A former Director of the Department of Petroleum Resources (DPR) and Lead Consultant to the National Assembly on the Petroleum Industry Bill (PIB), Mr. Osten Olorunsola, has disclosed that oil and gas companies operating in the country shut down producing fields for up to 180 days yearly as a result of the operational challenges in the Niger Delta.
Speaking yesterday at a roundtable meeting on the PIB organised by the Nigeria Natural Resource Charter (NNRC) and Media Initiative on Transparency in Extractive Industries (MITEI) in Abuja, Olorunsola, explained that Nigeria’s situation was unlike what was obtained in other oil producing destinations across the world.
Olorunsola, who is a member of the Expert Advisory Panel (EAP) of the NNRC, stated in a presentation he made at the meeting that most oil producing countries record just about 30 and 45 days of production downtime, and produce oil for an upward of about 330 days.
This, he explained was not the case in Nigeria, where he noted that frequent pipeline breakages and uncertainties on security of assets were responsible for the lengthy operational downtime the country currently records.
“You can imagine being in business and you can’t do anything for two years, and you have staff and you just pay them salaries for two years, you must be a generous Non-governmental organisation (NGO).
“In terms of real operational shutdowns, we are seeing something between 80 and 160 days, which is not good,” Olorunsola said.
He further explained: “There are operations around the world where productions days, you can almost guarantee 330 days, you can’t do all through the year because you have scheduled maintenance and all that, but usually it is not more than 30 and 45 days, anything more than that is not good.”
He indicated that there was a time the Trans Forcados oil pipeline was down for two years, shutting in production from oil fields.
He also stated that in 2018 alone, some trunklines were shut down for up to 84 days, thus impeding oil production.

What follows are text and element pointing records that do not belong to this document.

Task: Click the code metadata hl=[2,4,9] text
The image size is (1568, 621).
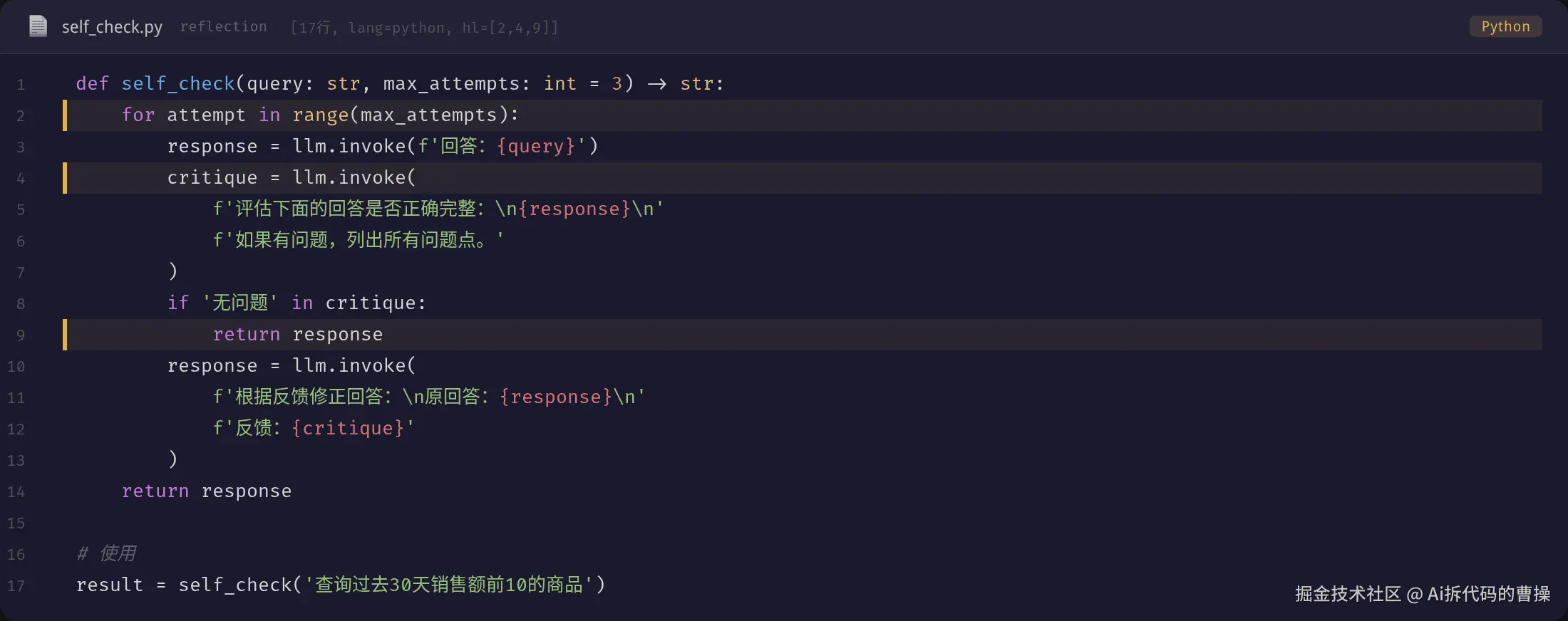Action: (510, 28)
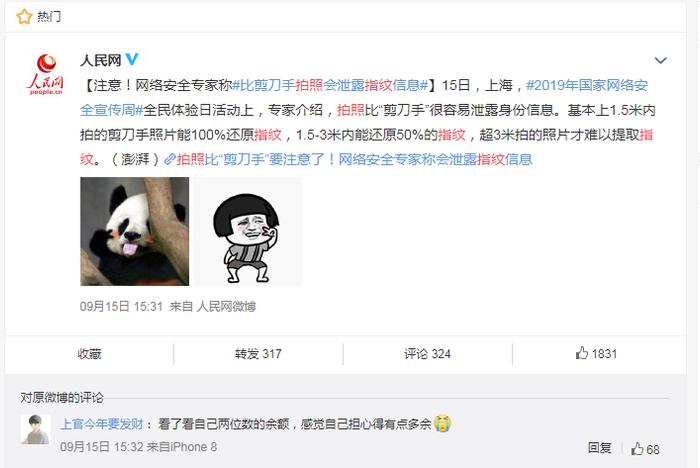Expand the post options chevron arrow
Image resolution: width=700 pixels, height=468 pixels.
click(x=660, y=60)
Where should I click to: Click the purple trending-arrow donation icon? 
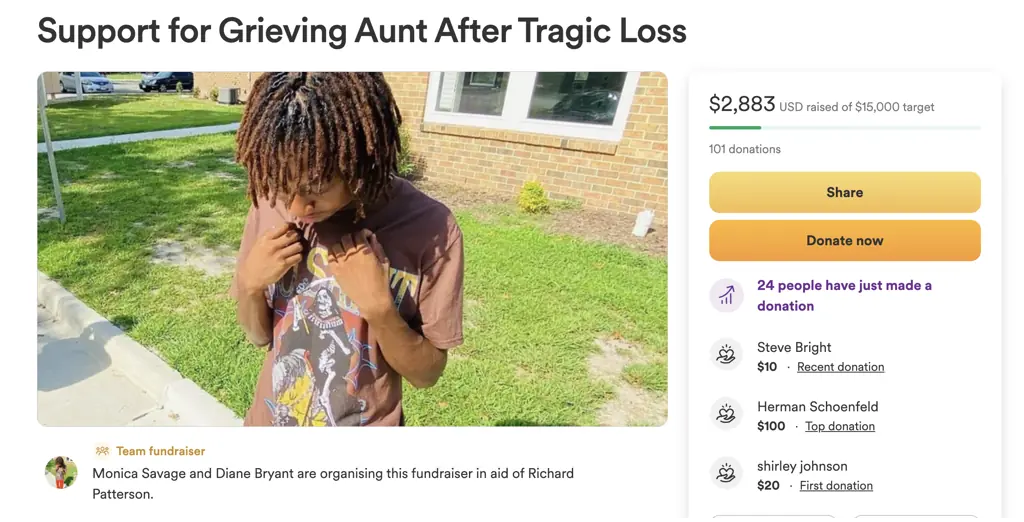(726, 295)
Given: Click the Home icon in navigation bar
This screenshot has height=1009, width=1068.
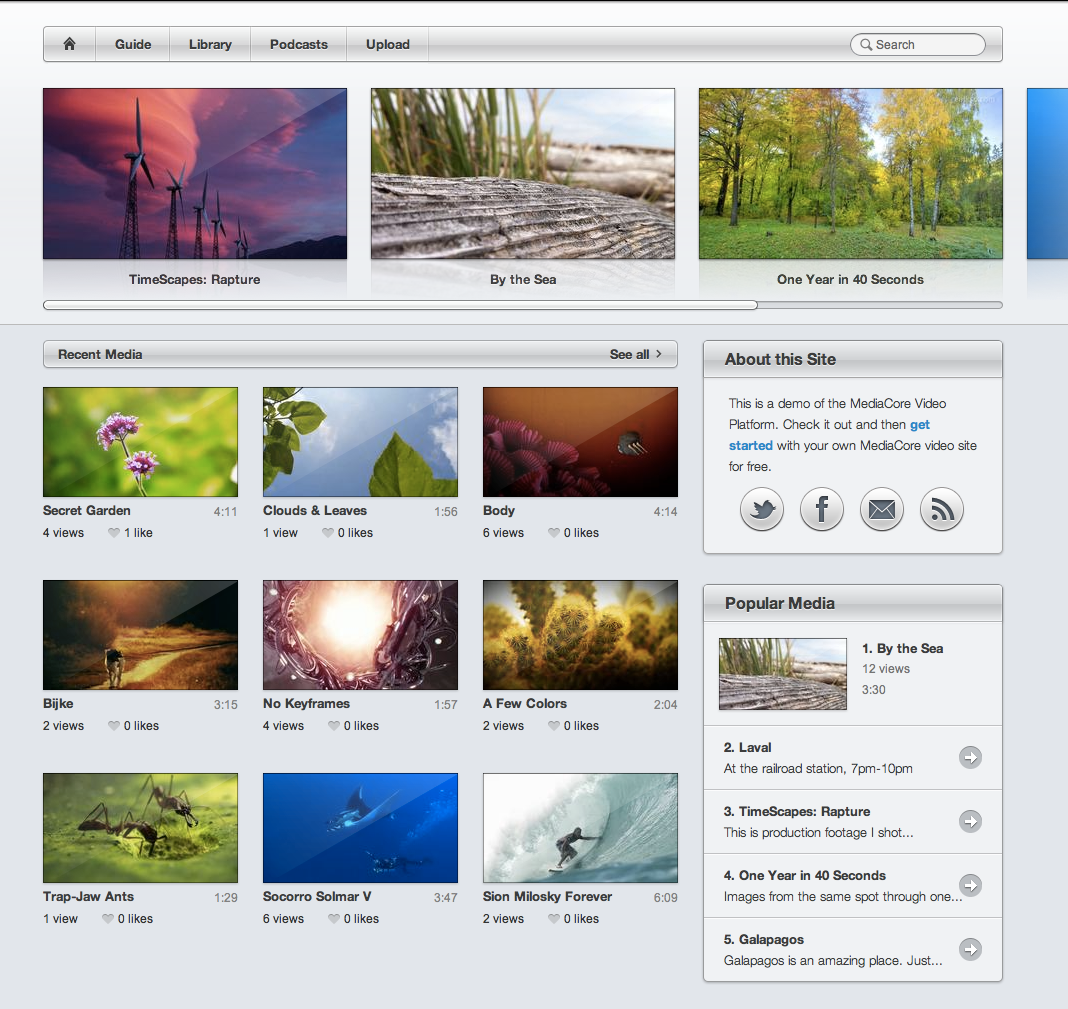Looking at the screenshot, I should 69,44.
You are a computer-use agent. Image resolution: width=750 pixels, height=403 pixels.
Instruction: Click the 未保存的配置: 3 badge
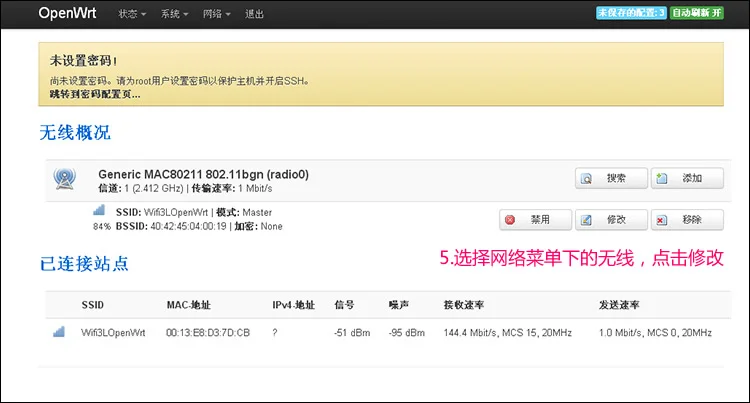(x=631, y=13)
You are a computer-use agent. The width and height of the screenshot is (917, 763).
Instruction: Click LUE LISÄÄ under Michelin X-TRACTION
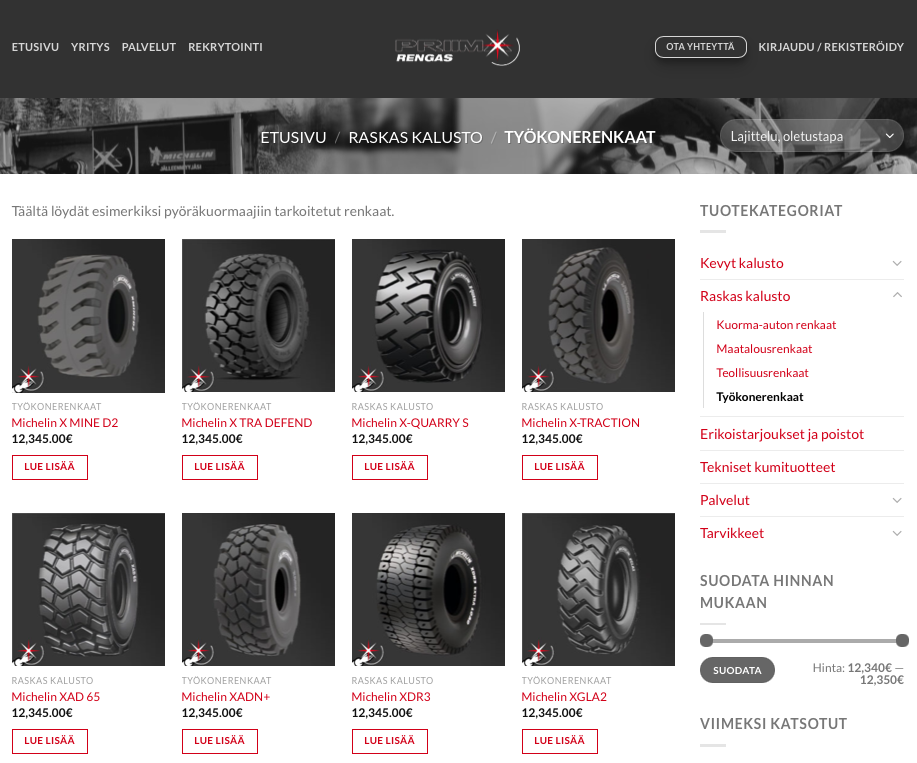point(560,467)

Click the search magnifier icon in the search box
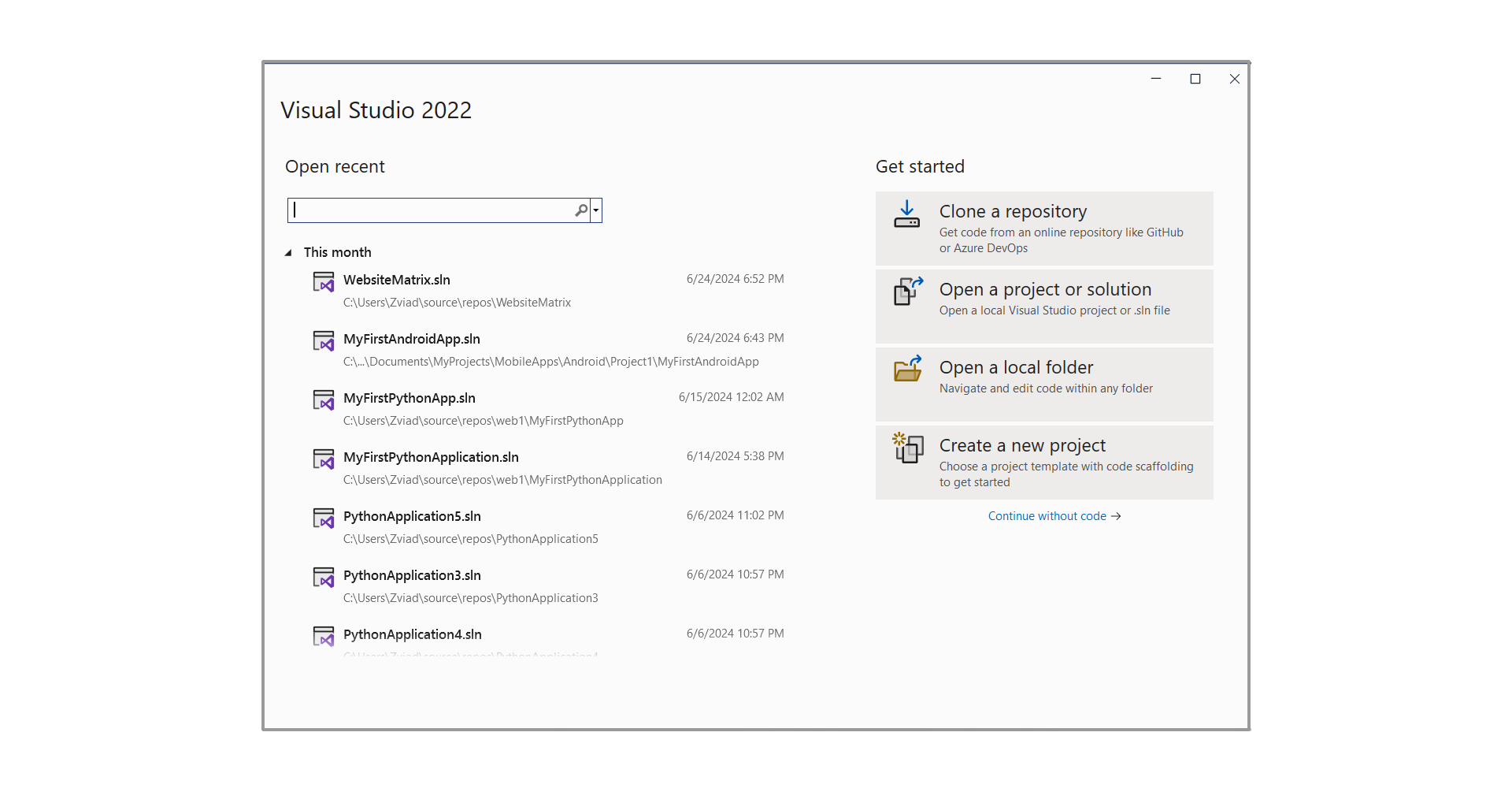pyautogui.click(x=581, y=210)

He also spoke about the level of works done so far on the various bills created from the PIB, all of which include the Petroleum Industry Governance Bill (PIGB), Petroleum Industry Host Community Bill (PIHCB), Petroleum Industry Fiscal Bill (PIFB) and Petroleum Industry Administration Bill (PIAB).
On the PIGB, he explained the bill which is now reportedly with President Muhammadu Buhari, for assent on, has in it a philosophy that insists that holders of upstream oil block licences would either drill their oil blocks immediately or drop them for fresh awards.
Olorunsola, also stated that the 1993 royalty concession given to operators in the country’s deepwater operations should not have been structured the way it was structured.
According to him, it should have been a suspended royalty structure and not the zero royalty that was granted to operators in deepwater oil operations.
Further, he noted that the National Assembly has created a fifth bill from the PIB, to address issues of oil revenue management, but that the bill has been largely held back by the provisions of Nigeria’s constitution on revenue management.
“A lot of things around sharing money in our country is guided by the constitution. You can’t write any bill that will override the constitution and this is the issue. There are certain things we wanted to put in this bill, but there was the talk that we should go and cure that in the constitution and then come back.
“Countries around the world have revenue management laws, and we just have to do it because it is the right thing to do,” he added.